TO-DO LIST -
1. In the Chicago narrative, reproduce the stretch from "We are tired" through "shall choose to-morrow.", swapping "Madison Street" for "State Street".
2. According to the Chicago narrative, when did the narrator and Clark first see each other?
3. Write the next part of the Chicago narrative, picking up after its final sentence.

PAGE EXTRACT -
━━━━━━━━━━━━━━━━━━━━
We are tired and very hungry, and not a little discouraged; we should be almost desperate but for one redeeming fact. The silver lining of our cloud has appeared to-night in the form of falling snow. From the murky clouds which all day have hung threateningly over the city, a quiet, steady snow-fall has begun, and we shall be singularly unfortunate in the morning if we can find no pavements to clean.

In the growing threat of snow we have encouraged each other with the brightening prospect of a little work, and for quite half an hour after nightfall we stood alternately before the windows of two cheap restaurants in Madison Street, studying the square placards in the windows on which the bills of fare are printed, and telling each other, with nice discriminations between bulk and strengthening power of food, what we shall choose to-morrow.

It is a little strange, when I think of it, the closeness of the intimacy between Clark and me. We never saw each other until last Wednesday evening, and we know little of each other’s past. But I feel as though the ties that bound me to him had their roots far back in our histories. Perhaps men come to know one another quickest and best on a plane of life, where in the fellowship of destitution they struggle for the primal needs and feel the keen sympathies which attest the basal kinship of our common humanity. Ours are not intellectual affinities — at least they are not consciously these—but we feel shrewdly the community of hunger and cold and isolation, and we have drawn strangely near to each other in this baffling struggle for a social footing, and have tempered in our comradeship the biting cold of the loneliness that haunts us on the outskirts of a crowded working world.

Early on last Wednesday morning, in the gray light of a cloudy day, I began the last stage of the march to Chicago. A walk of something less than thirty miles would take me to the heart of the city.
━━━━━━━━━━━━━━━━━━━━
DATA PROVIDED -
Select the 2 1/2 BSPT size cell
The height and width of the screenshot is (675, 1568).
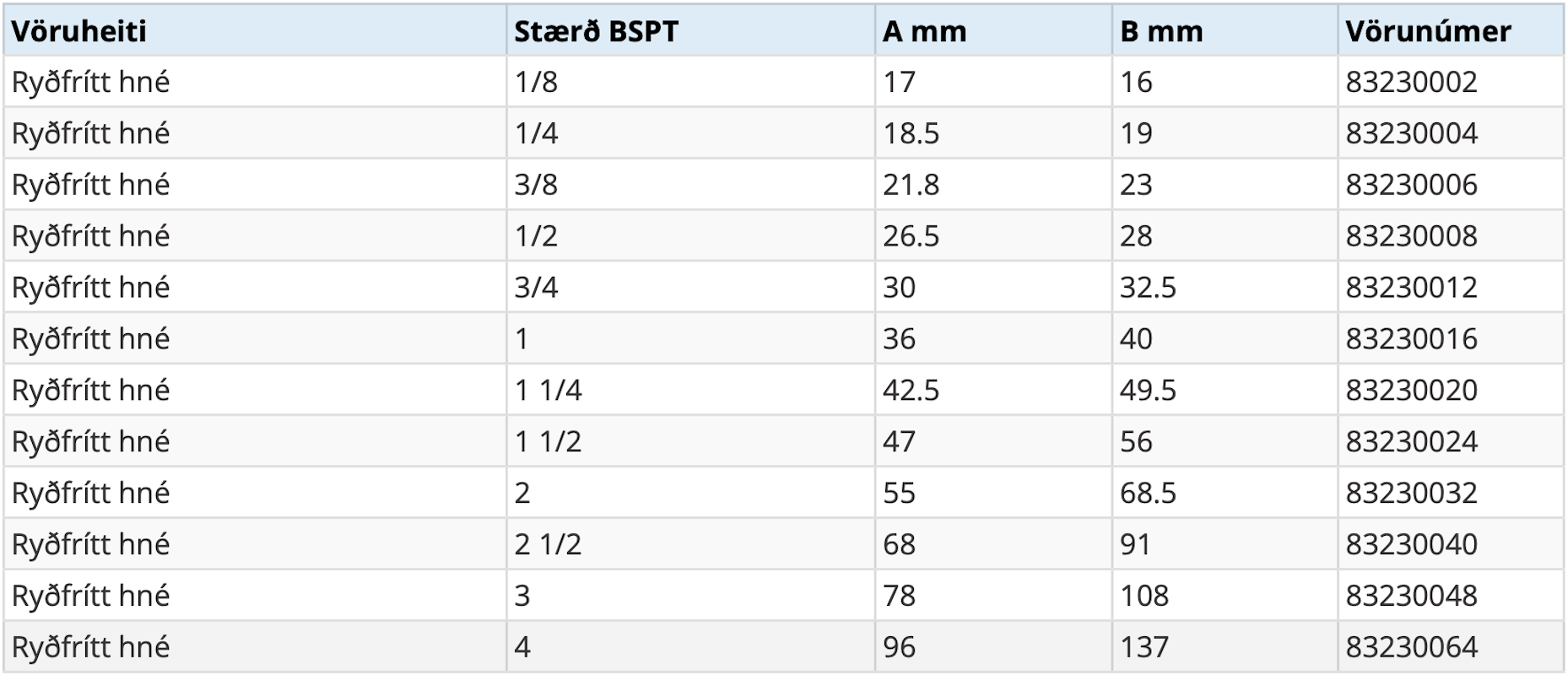tap(548, 544)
━━━━━━━━━━━━━━━━━━━━
FINAL ANSWERS -
1.
We are tired and very hungry, and not a little discouraged; we should be almost desperate but for one redeeming fact. The silver lining of our cloud has appeared to-night in the form of falling snow. From the murky clouds which all day have hung threateningly over the city, a quiet, steady snow-fall has begun, and we shall be singularly unfortunate in the morning if we can find no pavements to clean.

In the growing threat of snow we have encouraged each other with the brightening prospect of a little work, and for quite half an hour after nightfall we stood alternately before the windows of two cheap restaurants in State Street, studying the square placards in the windows on which the bills of fare are printed, and telling each other, with nice discriminations between bulk and strengthening power of food, what we shall choose to-morrow.

2. Last Wednesday evening.

3.
There is an unfailing inspiration in these early renewals of the journey. Solid food and a night of unfathomable sleep have restored the waste of tissue. I set out in the morning with a sense of boundless freedom, with an opening day and the whole wide world before me, with my heart leaping in the joy of living and in high expectancy of what the day may hold of experience and of insight into the lives of my fellow-men.

On this particular morning there is added fulness and freshness in that inbreathing which gives the zest of life. Long had Chicago loomed large to my imagination, and now it stood before me, its volumes of black smoke mingling with the leaden sky in the northern horizon.

How much it had come to mean to me, this huge metropolis of the shifting centre of our population! The unemployed were there, and I had not seen them yet; hundreds lived there who are fiercely at war with the existing state of things, and their speech was an unknown tongue to me, and my conventional imagination could not compass the meaning of their imaginings; and then the poor were there, the really destitute, who always feel first and last of all the pressure upon the limits of subsistence, and who in the grim clutch of starvation underbid one another for the work of the sweaters, until the brain reels at the knowledge of the incredible toil by which body and soul are kept together. All this awaited me, the very core of the social problem whose conditions I had set out to learn in the terms of concrete experience.

Nor was I insensible to the charm of other novelties. I have been pressing westward through a land unknown to me. Gradually I am beginning to see the essential provinciality of a mind which knows the Eastern seaboard, and has some measure of acquaintance with countries and cities and with men from Ireland to Italy, but which is densely ignorant of our own vast domain, and shrinks from all that lies beyond Philadelphia as belonging to “the West,” which sums up the totality of a frontier, where man and nature share a sympathetic wildness, and sometimes vie in outbursts of lawless force. I have not yet reached “the West” in any essential departure from the social and industrial structure of the East. And from the new point of view, “the West ” recedes ever farther from my sight, until impatient desire sometimes spurs me to a quicker journey, in the fear that the real West may have faded from our map before I reach it, and I may miss the delight of vital contact with the untamed frontier.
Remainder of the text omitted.